Vi critica la retorica, quale arte di persuadere, avente per fine il piacevole e l'utile, non il meglio e il giusto. Essa è paragonabile all'arte culinaria, che alletta il gusto, superficialmente.

Inoltre essa è indifferente alla giustizia e conduce a considerare preferibile fare piuttosto che subire l'ingiustizia.

In effetti Callicle tematizza la convenzionalità della giustizia (come leggi civili) rispetto alla naturale tendenza del più forte a dominare. Dunque la vera giustizia per lui è la forza, la potenza; mentre le leggi sono fatte dai deboli.

Protagora
Quella insegnata dai Sofisti non è virtù, ma pura abilità retorica.
Menone
La vera virtù, che è sapere, è insegnabile: non può venire dall'esperienza, mutevole e relativa, ma la possiamo ricavare dal nostro interno, ricordando.
Cratilo
Vi critica il verbalismo sofista, col suo uso delle parole slegato dal loro significato oggettivo.

3. Dialoghi della maturità

In essi elabora la teoria, centrale nel suo pensiero, delle Idee, quale unica adeguata a fondare l'assolutezza della verità e della virtù, e quale modello cui ispirarsi per plasmare la polis nella giustizia e per saziare il desidero individuale di assoluto bene e assoluta bellezza.


Fedone

Vi si affronta l'esistenza del mondo intelligibile, necessario

a) ontologicamente come perfetto, assoluto, eterno e immutabile fondamento dell'imperfetto, relativo, effimero e mutevole mondo sensibile

b) valorialmente, come unica adeguata spiegazione dell'umano agire, inspiegabile meccanicisticamente (come puro urto di corpi), ma solo in riferimento a valori, a fini che lo motivano, ultimamente fondati nell'Idea.

Platone vi dimostra anche l'immortalità dell'anima, in base a quattro argomenti:

  1. dei contrari
  2. della reminiscenza (non potremmo ricordare le Idee se non le avessimo viste, e non le avremmo potute vedere se non in una vita distaccata dal corpo, che suppone un'anima immortale)
  3. della somiglianza (l'anima è imparentata con l'intelligibile, che è immutabile, dunque lei pure deve essere immutabile, quindi immortale)
  4. della vitalità (l'anima partecipa della vita)
Simposio
Vi si affronta tra l'altro il tema dell'amore. Celebre il mito di Androgino (essere al contempo maschile e femminile, la cui divisione è all'origine della attrazione sessuale) e la scala gerarchica di ascesa verso la Bellezza: dai corpi belli, alla bellezza delle anime, poi delle leggi, della scienza e infine il Bene-in-sè.

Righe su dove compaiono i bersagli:
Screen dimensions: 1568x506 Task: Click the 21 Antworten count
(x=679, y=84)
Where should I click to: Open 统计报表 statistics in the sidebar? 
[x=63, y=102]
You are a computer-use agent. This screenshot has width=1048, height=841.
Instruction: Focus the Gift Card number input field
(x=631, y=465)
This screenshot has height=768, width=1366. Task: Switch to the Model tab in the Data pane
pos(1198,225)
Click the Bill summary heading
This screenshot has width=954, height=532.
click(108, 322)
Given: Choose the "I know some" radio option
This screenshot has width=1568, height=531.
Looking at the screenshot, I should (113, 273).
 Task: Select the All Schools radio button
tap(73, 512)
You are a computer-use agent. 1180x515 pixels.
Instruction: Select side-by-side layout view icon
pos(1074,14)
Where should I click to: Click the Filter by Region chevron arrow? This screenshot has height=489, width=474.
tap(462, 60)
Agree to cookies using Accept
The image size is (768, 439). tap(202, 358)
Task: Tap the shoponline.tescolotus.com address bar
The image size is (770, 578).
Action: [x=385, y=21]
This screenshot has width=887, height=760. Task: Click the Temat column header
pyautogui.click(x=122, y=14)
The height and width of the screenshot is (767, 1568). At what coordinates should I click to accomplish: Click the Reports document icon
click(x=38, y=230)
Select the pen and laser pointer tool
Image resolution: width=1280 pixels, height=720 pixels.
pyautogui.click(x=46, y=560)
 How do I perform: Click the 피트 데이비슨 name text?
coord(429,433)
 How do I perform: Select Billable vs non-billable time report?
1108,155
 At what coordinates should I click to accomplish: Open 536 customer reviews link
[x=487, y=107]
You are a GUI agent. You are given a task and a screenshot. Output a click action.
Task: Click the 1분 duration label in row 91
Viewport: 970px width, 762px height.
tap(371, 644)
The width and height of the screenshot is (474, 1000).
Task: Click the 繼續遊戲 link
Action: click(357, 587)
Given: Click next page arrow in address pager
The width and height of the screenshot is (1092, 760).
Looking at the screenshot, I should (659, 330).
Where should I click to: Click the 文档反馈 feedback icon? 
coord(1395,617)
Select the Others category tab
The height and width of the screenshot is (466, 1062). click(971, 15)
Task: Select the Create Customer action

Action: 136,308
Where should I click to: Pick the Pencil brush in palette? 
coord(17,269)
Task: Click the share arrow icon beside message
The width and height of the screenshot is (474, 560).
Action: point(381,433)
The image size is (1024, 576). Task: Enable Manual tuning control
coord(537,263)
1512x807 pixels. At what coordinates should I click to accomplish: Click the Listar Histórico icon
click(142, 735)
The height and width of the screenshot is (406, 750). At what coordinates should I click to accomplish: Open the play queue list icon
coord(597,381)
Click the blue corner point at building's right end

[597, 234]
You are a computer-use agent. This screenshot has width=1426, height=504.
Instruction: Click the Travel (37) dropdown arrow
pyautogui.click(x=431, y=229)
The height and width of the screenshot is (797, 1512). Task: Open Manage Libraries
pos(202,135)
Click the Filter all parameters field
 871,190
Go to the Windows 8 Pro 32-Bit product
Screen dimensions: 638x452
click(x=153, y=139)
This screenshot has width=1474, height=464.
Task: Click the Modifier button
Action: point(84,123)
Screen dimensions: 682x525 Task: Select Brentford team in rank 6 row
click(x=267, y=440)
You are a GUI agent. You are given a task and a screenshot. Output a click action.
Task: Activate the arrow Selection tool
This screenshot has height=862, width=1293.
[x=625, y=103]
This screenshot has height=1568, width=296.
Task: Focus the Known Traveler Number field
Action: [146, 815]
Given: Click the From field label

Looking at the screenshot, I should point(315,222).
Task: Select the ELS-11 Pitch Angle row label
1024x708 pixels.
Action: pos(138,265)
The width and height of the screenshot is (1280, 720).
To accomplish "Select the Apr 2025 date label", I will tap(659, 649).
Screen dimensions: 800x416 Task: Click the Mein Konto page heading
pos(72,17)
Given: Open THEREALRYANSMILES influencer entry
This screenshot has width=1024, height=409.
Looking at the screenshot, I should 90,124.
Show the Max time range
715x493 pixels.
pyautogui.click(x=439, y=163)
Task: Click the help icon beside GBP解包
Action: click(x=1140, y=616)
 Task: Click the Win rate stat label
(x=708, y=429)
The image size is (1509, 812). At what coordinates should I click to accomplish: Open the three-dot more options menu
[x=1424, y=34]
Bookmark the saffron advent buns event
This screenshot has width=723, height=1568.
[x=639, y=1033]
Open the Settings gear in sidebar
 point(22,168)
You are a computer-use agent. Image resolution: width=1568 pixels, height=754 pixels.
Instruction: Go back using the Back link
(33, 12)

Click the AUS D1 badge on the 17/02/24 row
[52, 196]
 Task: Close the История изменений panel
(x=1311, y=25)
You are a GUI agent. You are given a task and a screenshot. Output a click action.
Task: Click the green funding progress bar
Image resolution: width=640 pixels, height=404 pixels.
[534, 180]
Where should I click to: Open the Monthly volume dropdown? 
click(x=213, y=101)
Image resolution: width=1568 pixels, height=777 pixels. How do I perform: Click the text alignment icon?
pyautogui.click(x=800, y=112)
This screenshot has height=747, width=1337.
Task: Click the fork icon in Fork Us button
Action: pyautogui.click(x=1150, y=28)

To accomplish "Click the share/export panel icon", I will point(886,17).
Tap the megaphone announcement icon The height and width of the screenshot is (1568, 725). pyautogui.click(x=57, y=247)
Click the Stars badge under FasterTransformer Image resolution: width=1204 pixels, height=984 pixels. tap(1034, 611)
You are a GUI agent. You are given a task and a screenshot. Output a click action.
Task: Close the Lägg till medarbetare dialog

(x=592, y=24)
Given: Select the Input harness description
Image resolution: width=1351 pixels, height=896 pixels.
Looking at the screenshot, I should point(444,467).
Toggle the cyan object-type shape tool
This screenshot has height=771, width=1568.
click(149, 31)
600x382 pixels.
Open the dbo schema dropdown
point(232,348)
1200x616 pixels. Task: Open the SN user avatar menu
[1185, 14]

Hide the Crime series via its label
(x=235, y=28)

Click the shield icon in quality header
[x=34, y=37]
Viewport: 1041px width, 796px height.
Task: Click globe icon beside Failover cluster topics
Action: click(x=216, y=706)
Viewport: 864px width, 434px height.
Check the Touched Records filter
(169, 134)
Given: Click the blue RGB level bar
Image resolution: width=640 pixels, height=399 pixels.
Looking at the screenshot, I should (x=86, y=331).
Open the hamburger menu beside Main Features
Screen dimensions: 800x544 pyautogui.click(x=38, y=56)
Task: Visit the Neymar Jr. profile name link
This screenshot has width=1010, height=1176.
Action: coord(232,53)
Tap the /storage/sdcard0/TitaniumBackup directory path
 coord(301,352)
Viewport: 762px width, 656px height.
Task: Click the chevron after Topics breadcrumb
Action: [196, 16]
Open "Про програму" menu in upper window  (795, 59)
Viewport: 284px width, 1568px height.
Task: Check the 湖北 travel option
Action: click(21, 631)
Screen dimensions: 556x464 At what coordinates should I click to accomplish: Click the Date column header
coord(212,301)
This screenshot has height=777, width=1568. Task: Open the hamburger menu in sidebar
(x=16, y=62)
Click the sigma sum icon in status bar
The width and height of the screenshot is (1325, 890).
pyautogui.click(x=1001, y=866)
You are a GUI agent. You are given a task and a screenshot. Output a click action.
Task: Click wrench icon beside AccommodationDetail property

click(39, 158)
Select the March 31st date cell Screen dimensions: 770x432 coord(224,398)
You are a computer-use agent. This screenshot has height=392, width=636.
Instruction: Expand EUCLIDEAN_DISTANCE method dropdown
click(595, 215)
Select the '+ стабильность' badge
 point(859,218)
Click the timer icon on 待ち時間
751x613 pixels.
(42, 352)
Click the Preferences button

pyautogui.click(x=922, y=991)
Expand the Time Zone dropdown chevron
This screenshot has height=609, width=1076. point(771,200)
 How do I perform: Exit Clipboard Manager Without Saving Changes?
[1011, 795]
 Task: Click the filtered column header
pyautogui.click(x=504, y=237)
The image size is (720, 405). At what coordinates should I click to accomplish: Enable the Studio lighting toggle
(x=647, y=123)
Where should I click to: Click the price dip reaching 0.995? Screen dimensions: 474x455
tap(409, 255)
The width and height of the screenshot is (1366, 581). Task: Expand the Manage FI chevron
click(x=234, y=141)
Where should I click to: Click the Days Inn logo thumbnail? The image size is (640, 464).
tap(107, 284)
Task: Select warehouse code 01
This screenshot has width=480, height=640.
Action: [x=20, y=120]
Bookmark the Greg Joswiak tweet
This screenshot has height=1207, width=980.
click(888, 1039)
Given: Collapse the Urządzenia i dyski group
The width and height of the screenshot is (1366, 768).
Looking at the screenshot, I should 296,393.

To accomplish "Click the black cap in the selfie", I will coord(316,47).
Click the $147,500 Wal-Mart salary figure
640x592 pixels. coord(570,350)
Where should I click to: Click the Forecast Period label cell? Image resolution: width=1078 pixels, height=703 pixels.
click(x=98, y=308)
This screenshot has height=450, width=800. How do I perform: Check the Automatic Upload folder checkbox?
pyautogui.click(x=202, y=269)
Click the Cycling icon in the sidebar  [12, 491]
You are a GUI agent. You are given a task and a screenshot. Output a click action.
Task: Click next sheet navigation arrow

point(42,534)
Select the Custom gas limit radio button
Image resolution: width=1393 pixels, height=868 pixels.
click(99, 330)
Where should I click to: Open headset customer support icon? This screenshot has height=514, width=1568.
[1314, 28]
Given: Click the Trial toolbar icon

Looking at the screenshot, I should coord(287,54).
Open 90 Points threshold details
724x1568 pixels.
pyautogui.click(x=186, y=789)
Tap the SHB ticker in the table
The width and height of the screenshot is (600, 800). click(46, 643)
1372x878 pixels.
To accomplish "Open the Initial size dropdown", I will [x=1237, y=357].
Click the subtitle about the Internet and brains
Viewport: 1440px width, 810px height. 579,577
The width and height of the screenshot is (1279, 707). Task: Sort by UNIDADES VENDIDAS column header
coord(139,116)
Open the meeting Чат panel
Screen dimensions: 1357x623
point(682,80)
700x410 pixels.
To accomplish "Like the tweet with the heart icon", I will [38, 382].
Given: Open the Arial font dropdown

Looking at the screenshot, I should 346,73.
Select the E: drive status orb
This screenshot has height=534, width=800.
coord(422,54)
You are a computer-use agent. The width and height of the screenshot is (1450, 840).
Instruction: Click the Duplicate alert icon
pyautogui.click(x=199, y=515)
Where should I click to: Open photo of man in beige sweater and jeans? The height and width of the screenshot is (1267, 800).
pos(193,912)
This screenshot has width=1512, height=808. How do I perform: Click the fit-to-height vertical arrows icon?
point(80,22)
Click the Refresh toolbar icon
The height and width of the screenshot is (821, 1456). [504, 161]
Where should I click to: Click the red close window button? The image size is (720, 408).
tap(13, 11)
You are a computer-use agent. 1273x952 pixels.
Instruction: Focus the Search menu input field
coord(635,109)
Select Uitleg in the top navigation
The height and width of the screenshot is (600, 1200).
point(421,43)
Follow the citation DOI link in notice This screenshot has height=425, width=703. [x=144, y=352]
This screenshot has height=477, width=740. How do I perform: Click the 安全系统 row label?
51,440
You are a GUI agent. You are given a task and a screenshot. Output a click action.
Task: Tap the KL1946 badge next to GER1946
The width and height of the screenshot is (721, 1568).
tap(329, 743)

Cosa farai: Stampa parola per parola la parte del brano sui dialoghi di Platone che si apre con le parole contenenti "a) ontologicamente come" e si chiude con "ultimamente fondati nell'Idea.".

Risultato atteso:
a) ontologicamente come perfetto, assoluto, eterno e immutabile fondamento dell'imperfetto, relativo, effimero e mutevole mondo sensibile

b) valorialmente, come unica adeguata spiegazione dell'umano agire, inspiegabile meccanicisticamente (come puro urto di corpi), ma solo in riferimento a valori, a fini che lo motivano, ultimamente fondati nell'Idea.